A more accurate way of looking at these labels is that they have aesthetic attributes that enable them to translate to an audience outside of the often inward looking and domestic direction of Japanese fashion. It might mean that some of the designs are likely to chime in with their contemporaries in Europe or USA but nonetheless it makes for a refreshing change to say, conceptual silhouettes or hyper experimentalism (which I’m of course down with as well).
First off – mame‘s S/S 16 collection, which I haven’t had the fortune of seeing in person, up close but from the pictures, it’s clear designer Maiko Kuroguchi has once again used regional Japanese textiles craftsmanship to her full advantage. Her dream-like vision of New Mexico – prompted by Paulo Coelho’s Alchemist and the central protagonist’s search for finding treasure in Egypt – sees Kuroguchi unearthing precious and warmth-imbued textiles. The dusty colour palette of New Mexico gives way to shades like “white-green” – like cactus covered in a white furry sheen. The collection runs a gamut from delicate floral embroideries to rugged blanket capes and layered denim pieces. There are also interesting ways of revealing the flesh like cut-outs on the upper arms or at the side of the chest contrasted with the covered up huipil-esque robes that is right up my summer attire alley. Suddenly I’m being enticed by the thought of driving across an arid desert to Roswell in these exact clothes. Kuroguchi sure knows how to enable her Japanese-grown textiles to travel well.
I’ve talked about the idea of designers doing one thing only and doing it very well. Well, Takuya Tobise has taken it one step further with his brand Cleana revolving around skirts, and only skirts.
CLEANA makes only skirts. If you pick CLEANA’s skirt, It changes your atmosphere, just wearing with your simplest tops.
That’s what it says on the website and so Cleana does exactly what it says it does on the tin.
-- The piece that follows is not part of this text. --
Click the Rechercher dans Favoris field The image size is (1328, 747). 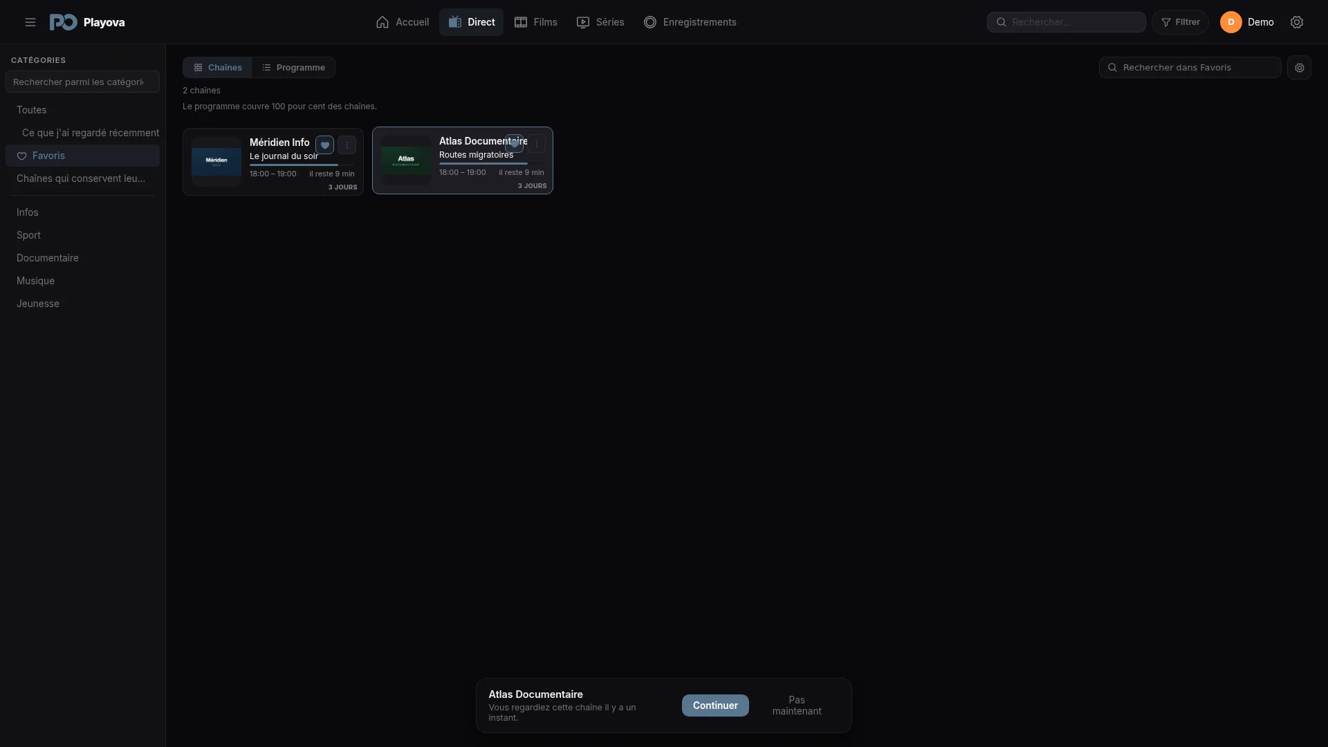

The collection of skirts by itself manages to have a balance between consistency and variety, to keep things interesting. There are pleats. There’s a few A-lines. There’s a ruffled bustle. There’s even a 2-in-1 dual skirt for layering fiends. All you need is indeed a simple top and you’re good to go.
Finally, we have Akane Utsunomiya, whose knit dress with a cut strip skirt caught my eye in the latest issue of So-En. After completing her BA in textiles at Central Saint Martin’s, she notched in a year on the knitwear MA pathway but then decided to start her own knitwear label in 2009. For her S/S 16 collection, she has a go at creating “complexity that looks simple”. In other words, maximal effect with minimal lines. The illlusion of simplicity is created with the cut-strips motif that features in a lot of the knitted dresses, tops and skirts as well as the elongated sleeve that continues that straight vertical line of Utsunomiya’s silhouette. I especially love the proportion of the oversized slubby striped jumper that looks like it has been stretched when pulled over the knees in a curled up foetal position. I’ve yet to come across her work internationally but it’s easy to see the appeal translating beyond Japan.